- INEOS Olefins & Polymers Europe and Plastic Energy are working together on a trial to convert ‘hard to recycle plastic material’ at a plant in Grangemouth
- Oil will be replaced with TACOIL made from waste flexible food packaging to remake virgin plastic for reuse in food and hygiene applications.
- The trial will inform the development of a large scale advanced recycling plant, which aims to be the first of its kind in the UK.
INEOS Olefins & Polymers Europe and Plastic Energy are working together on a trial to convert ‘hard to recycle plastic material’, such as flexible packaging, back into ‘food-grade’ quality plastic for use in food packaging, and other high hygiene standard applications.
The trial takes place in early 2022 at the INEOS Grangemouth facility in the Forth Valley. This preliminary trial and the evolution of the policy environment in the UK will inform the development of a large-scale advanced recycling plant, which aims to be the first of its kind in the UK.
Advanced plastic recycling creates a closed-loop system for plastics management, helps reduce landfill, prevents plastic from ending up in the environment, and reduces the use of fossil derived raw materials. The circular re-use of ‘end of life’ plastic is a further step to reduce total emissions.
INEOS Olefins & Polymers Europe and Plastic Energy have a shared goal to create a world class circular economy value chain in advanced recycling, driving circularity to create the next generation of food-grade recycled content packaging.
Plastic Energy uses its advanced recycling process to convert post-consumer plastic, otherwise destined for landfill or incineration, through a pyrolysis process, into a liquid raw material (called TACOIL) for re-use in the next generation of plastic production. TACOIL is used as a replacement for fossil derived materials, to make food-grade and/or medical grade plastics. The trial will take place in partnership with Petroineos at Grangemouth. It will use the existing refinery operations to process the TACOIL supplied by Plastic Energy, which already operate two recycling plants in Spain.
Plastic Energy’s technology allows for the improvement in circularity of highly demanding labelling, and packaging applications, such as chocolate bars, snacks and biscuits, pet and dry food. The new project is complementary to the existing use of mechanically recycled plastic in INEOS Recycl-IN range of products.
Petroineos will supply the recycled raw material to INEOS Olefins & Polymers Europe to be transformed into Certified Circular plastic with the identical properties expected of conventional plastics made from oil and gas.
The partners recognise the need for collaboration to make such innovations sustainable at scale – in the spirit of “SDG#17 Partnerships for the Goals”, each partner contributes complementary skills and expertise that together create the circular value chain.
Carlos Monreal, Founder and CEO of Plastic Energy stated “We are pleased to announce this trial in Scotland, which exemplifies a strong partnership between companies working together to take big strides to reduce plastic waste in the UK. Working with INEOS, we are pleased to see our advanced recycling technology being used as a core component to improve the circularity of packaging.”
Peter Grant, Business Director at INEOS Olefins & Polymers (UK) Europe added “INEOS is delighted to be working with Plastic Energy at Grangemouth (as well as our colleagues in Petroineos) to lead the way on this important reprocessing route.

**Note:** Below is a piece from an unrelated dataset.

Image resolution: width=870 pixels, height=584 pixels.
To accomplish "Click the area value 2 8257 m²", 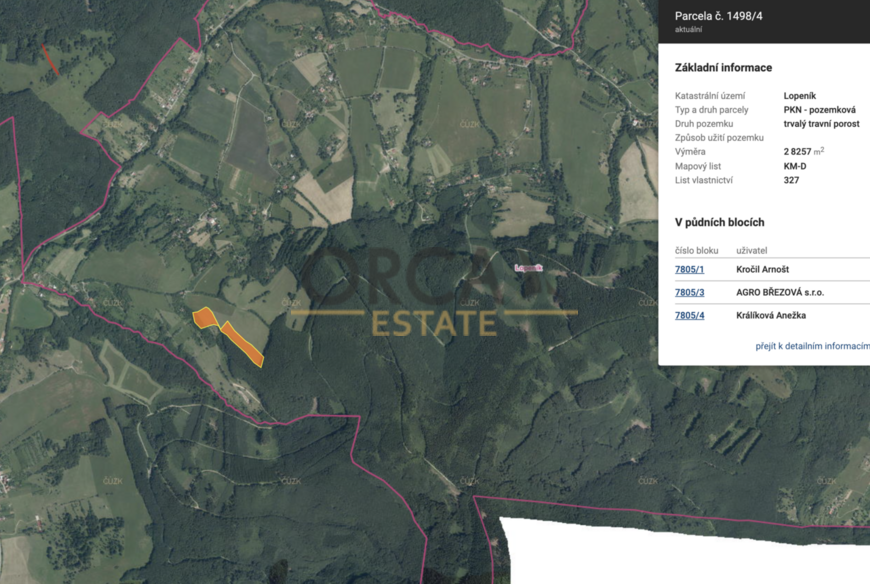I will coord(803,152).
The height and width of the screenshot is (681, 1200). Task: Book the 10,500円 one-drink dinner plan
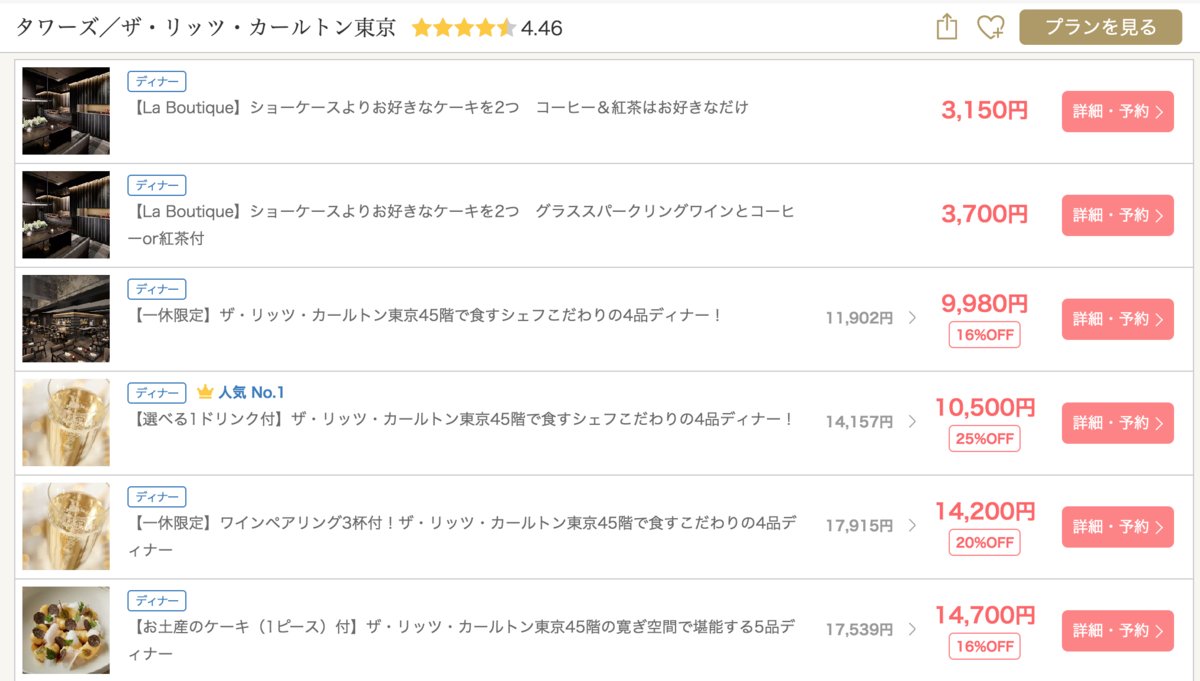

Turning end of life plastic into new food-grade quality packaging products makes environmental and commercial sense. This innovative trial is a further positive step towards eliminating waste and makes circular economy solutions possible. Advanced recycling adds to the existing initiatives within our product portfolio to make greater use of post-consumer material, while ensuring that sustainable solutions meet all safety, quality and performance in-use standards.”
Today’s announcement is a milestone on the journey to implementing this technology at scale. The objective is to ensure more plastic is recovered for recycling and reuse, giving valuable natural resources a second life, increasing recycling rates, finding solutions for post-consumer waste, and therefore driving a circular economy.”